> **Records supplied**
▬▬▬

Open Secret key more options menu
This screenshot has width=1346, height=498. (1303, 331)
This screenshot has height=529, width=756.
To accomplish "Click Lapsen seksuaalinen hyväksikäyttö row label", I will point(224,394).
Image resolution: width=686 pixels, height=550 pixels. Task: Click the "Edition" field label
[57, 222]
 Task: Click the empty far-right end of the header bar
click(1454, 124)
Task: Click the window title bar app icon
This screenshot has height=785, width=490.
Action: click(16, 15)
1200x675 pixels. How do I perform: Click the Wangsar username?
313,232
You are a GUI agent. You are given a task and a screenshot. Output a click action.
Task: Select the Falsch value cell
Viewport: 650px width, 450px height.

▬▬▬

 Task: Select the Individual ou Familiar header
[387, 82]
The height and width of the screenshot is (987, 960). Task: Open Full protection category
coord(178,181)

▬▬▬

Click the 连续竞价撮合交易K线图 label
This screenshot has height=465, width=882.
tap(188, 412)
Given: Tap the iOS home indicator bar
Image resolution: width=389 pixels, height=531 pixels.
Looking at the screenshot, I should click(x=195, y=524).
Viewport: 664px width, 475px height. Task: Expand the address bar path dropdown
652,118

▬▬▬

> **Exercise prompt**
Within the material above, extract exactly the lines that start at the line containing "Image resolution: width=686" and stop after the line containing "You are a GUI", and only those.

> **Result below**
Image resolution: width=686 pixels, height=550 pixels. Task: Click the "Edition" field label
[57, 222]
 Task: Click the empty far-right end of the header bar
click(1454, 124)
Task: Click the window title bar app icon
This screenshot has height=785, width=490.
Action: click(16, 15)
1200x675 pixels. How do I perform: Click the Wangsar username?
313,232
You are a GUI agent. You are given a task and a screenshot. Output a click action.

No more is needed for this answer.